Duruşmaya gelmeyip şikâyet dilekçesini yazılı olarak sunan da
Ankara Başsavcısı İbrahim Ethem Kuriş. Dava konusu sahte ihbar
mektubu yazmak, hakaret, ifira...
ŞİKE DAVASIYLA BAŞLADI
Her şey futbolda şike iddialarıyla ilgili Sarıyer Cumhuriyet
Savcılığı’nın açtığı soruşturmayla başladı. Soruşturma kapsamında
Konyaspor’un eski kalecisi Recep Öztürk tutuklandı. Öztürk’ün
avukatı eski Sarıyer Başsavcısı Celil Demircioğlu’ydu.

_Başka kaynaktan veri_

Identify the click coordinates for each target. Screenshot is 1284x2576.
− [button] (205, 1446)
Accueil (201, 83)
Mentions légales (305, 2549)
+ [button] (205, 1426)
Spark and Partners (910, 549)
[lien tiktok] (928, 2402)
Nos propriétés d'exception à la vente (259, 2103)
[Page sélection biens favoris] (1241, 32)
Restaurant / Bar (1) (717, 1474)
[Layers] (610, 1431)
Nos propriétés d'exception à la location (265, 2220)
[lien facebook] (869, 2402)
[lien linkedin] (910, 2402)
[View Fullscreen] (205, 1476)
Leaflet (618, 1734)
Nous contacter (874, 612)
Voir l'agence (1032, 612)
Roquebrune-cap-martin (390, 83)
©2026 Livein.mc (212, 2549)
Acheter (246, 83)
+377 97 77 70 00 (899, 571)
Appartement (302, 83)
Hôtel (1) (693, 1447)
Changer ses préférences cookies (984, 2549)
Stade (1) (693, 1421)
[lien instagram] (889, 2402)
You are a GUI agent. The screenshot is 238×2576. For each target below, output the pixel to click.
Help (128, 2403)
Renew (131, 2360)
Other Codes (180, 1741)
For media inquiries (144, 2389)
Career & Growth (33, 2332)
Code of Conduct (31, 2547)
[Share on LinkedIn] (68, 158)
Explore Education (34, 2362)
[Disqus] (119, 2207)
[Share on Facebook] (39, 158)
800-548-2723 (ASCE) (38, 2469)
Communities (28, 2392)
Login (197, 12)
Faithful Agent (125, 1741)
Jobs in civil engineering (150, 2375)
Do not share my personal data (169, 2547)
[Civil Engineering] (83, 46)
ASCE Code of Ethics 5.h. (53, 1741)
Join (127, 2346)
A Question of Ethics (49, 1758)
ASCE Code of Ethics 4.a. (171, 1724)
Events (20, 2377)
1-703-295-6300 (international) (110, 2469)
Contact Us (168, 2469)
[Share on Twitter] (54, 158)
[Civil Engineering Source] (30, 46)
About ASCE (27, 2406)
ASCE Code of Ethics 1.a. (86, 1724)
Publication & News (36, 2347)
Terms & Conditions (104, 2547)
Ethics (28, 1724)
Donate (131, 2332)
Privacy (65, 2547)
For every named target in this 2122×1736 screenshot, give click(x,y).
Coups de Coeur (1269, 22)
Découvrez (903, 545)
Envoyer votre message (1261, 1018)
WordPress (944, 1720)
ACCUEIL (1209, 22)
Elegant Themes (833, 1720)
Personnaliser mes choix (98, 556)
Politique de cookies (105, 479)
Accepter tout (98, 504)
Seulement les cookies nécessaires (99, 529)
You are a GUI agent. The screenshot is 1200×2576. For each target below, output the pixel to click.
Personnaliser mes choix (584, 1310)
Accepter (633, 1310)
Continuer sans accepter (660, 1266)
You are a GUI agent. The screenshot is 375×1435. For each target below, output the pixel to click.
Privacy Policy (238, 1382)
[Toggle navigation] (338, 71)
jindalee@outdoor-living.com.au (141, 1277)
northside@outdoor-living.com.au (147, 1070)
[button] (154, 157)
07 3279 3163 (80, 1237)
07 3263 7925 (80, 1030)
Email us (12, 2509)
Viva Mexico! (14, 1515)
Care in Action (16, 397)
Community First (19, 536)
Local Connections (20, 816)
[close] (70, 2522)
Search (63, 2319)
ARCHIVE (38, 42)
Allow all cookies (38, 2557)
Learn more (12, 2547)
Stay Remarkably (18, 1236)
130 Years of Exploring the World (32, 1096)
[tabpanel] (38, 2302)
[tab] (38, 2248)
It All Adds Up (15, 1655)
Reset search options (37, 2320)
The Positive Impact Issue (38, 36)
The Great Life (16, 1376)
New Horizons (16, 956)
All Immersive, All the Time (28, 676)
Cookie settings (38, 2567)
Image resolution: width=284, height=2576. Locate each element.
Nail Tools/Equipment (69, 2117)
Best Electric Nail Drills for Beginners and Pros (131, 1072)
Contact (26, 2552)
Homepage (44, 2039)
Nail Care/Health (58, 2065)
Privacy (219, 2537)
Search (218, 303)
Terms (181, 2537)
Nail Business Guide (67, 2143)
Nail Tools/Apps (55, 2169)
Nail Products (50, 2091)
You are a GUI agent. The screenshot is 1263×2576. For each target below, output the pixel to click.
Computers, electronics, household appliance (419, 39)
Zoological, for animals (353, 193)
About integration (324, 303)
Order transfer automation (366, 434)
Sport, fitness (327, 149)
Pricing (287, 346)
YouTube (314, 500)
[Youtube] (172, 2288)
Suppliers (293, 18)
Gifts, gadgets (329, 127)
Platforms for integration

Tutuklu
sanık Öztürk tüm başvurulara karşın serbest bırakılmamıştı.
İSİMLİ İHBAR MEKTUBU
Dava sürerken 5 Haziran 2010’da Şişli PTT Şubesi’nden Adalet
Bakanlığı Ceza İşleri Müdürlüğü’ne üzerinde isim ve adresin
bulunduğu bir ihbar mektubu gitti. Mektupta şike soruşturmasını
yürüten Sarıyer savcısı Fazıl Arslanalp ve Sarıyer Başsavcısı
İbrahim Ethem Kuriş’in, Türkiye Futbol Federasyonu Başkanı Mahmut
Özgener’le gizlice görüştükleri, Özgener’in savcılara pahalı
hediyeler aldığı, kimin tutuklanıp kimin serbest bırakılacağı
yönünde görüşmeler yaptıkları iddia ediliyordu. Mektupta “Hukuk
bazıları için keskin kılıç, bazıları için vizon kürk mü?”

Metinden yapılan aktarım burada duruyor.